On July 15, 2022, my life changed. I was diagnosed with Lupus.
After playing years of competitive soccer and just completing a half marathon, I kept asking myself how I could be sick? Debilitating fatigue, excruciating joint aches, unexplained loss of appetite, and sharp pain with every deep breath. I will never forget those moments.
There is no cure for Lupus - I will live with this for the rest of my life. I am fortunate to have had a quick diagnosis, a wonderful team of doctors, and unconditional love from my family, friends, and coworkers.
The Walk to End Lupus Now® is an opportunity to bring Lupus awareness to our Indianapolis community, help fund continuous research for Lupus, and connect with other warriors affected by Lupus. I hope you will join me by lacing up your sneakers or donating to my fundraising page.

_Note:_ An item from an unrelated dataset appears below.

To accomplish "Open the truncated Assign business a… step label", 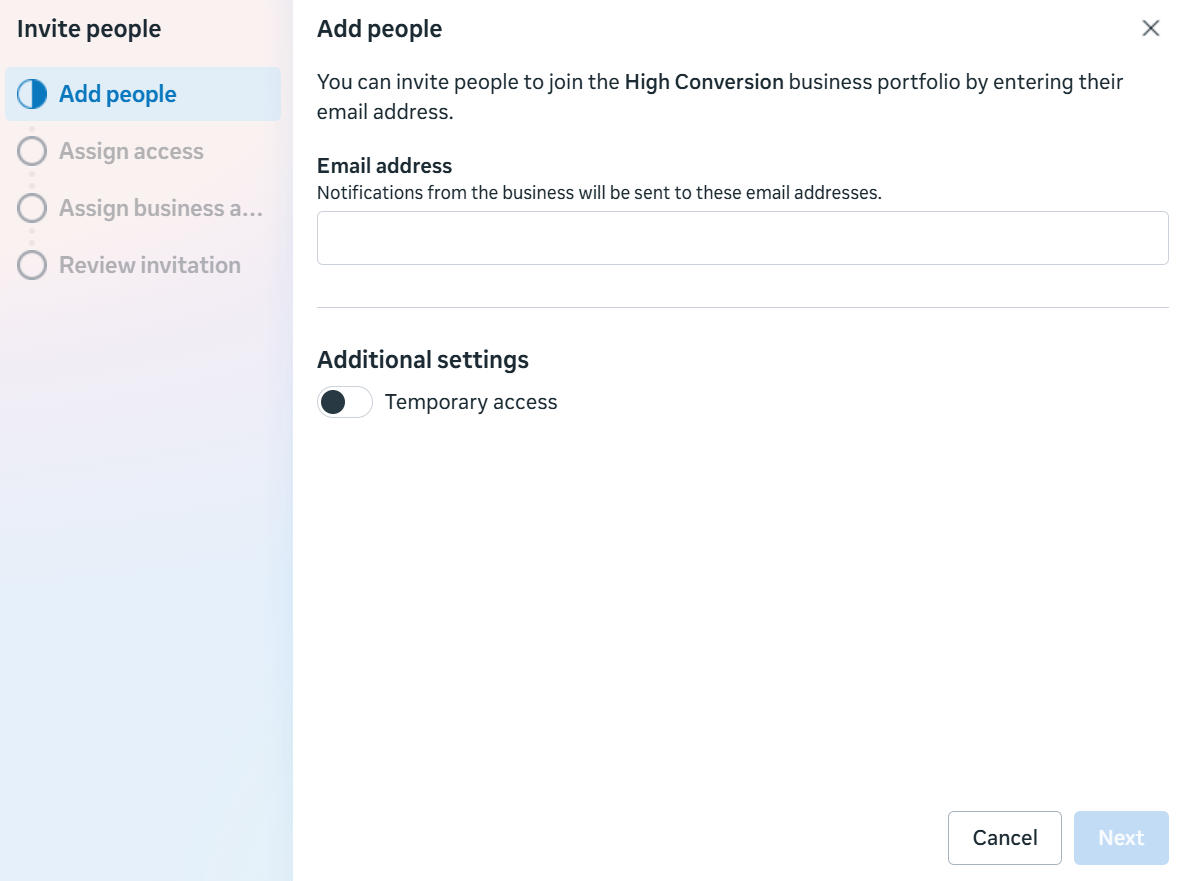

Every dollar counts. No contribution is too small!
Did you know?
Lupus is a mysterious and misunderstood autoimmune disease. It strikes without warning, affects each person differently, and has no known causes or cure.
Lupus symptoms can be severe and highly unpredictable and can damage any organ or tissue, from the skin or joints to the heart or kidneys.
While lupus can strike anyone at any time, 90% of people living with lupus are women. Women of color are at especially high risk.
Lupus is hard to diagnose, but the Lupus Foundation of America is working to make life easier and more comfortable for the estimated 1.5 million people living with lupus in the United States.